#### [Exercise goal]
Can you repeat the following lines word for word, leaving the pictures out?
Start of Data listing
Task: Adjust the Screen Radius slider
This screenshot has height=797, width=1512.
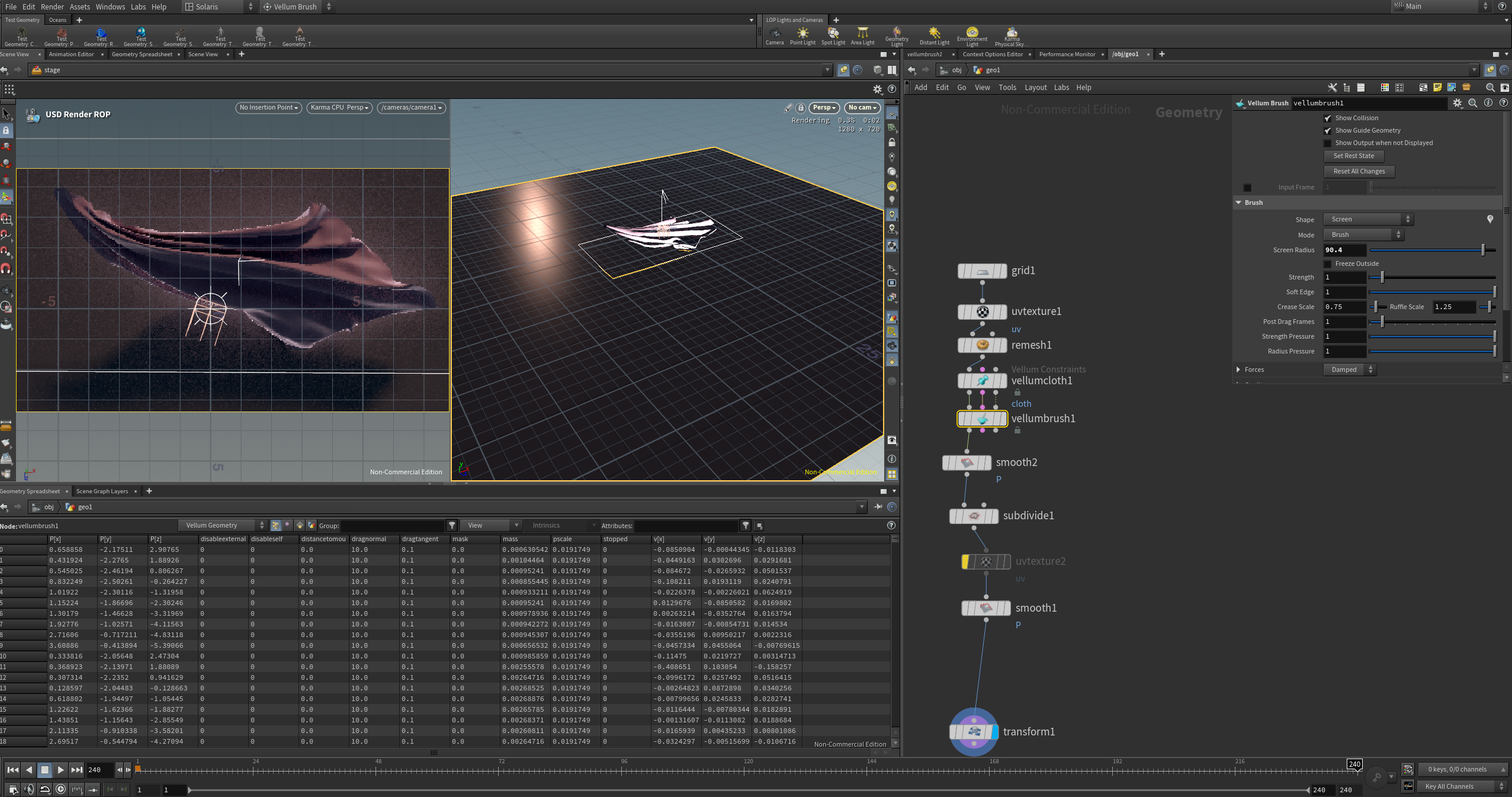Action: pyautogui.click(x=1433, y=250)
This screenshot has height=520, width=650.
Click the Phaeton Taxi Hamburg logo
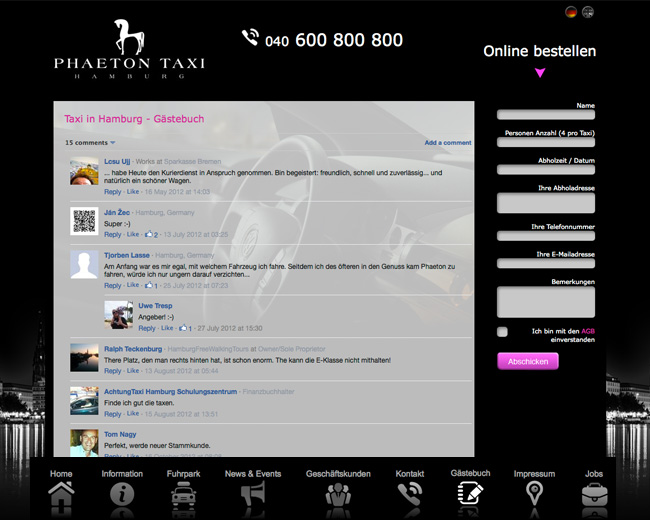[x=129, y=48]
End of Data listing
#### [Response for this exercise]
Task: Adjust the Screen Radius slider
This screenshot has height=797, width=1512.
Action: pyautogui.click(x=1433, y=250)
This screenshot has height=520, width=650.
Click the Phaeton Taxi Hamburg logo
[x=129, y=48]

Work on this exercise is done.